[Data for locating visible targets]
-------

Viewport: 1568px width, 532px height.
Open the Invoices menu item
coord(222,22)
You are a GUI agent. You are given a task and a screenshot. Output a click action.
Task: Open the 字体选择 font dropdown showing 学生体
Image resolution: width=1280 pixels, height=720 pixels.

-------

Rewrite every line of these records, requests included, offsetting each coordinate in the answers by -112.

(Problem solution):
Viewport: 1568px width, 532px height.
Open the Invoices menu item
coord(110,-90)
You are a GUI agent. You are given a task and a screenshot. Output a click action.
Task: Open the 字体选择 font dropdown showing 学生体
Image resolution: width=1280 pixels, height=720 pixels.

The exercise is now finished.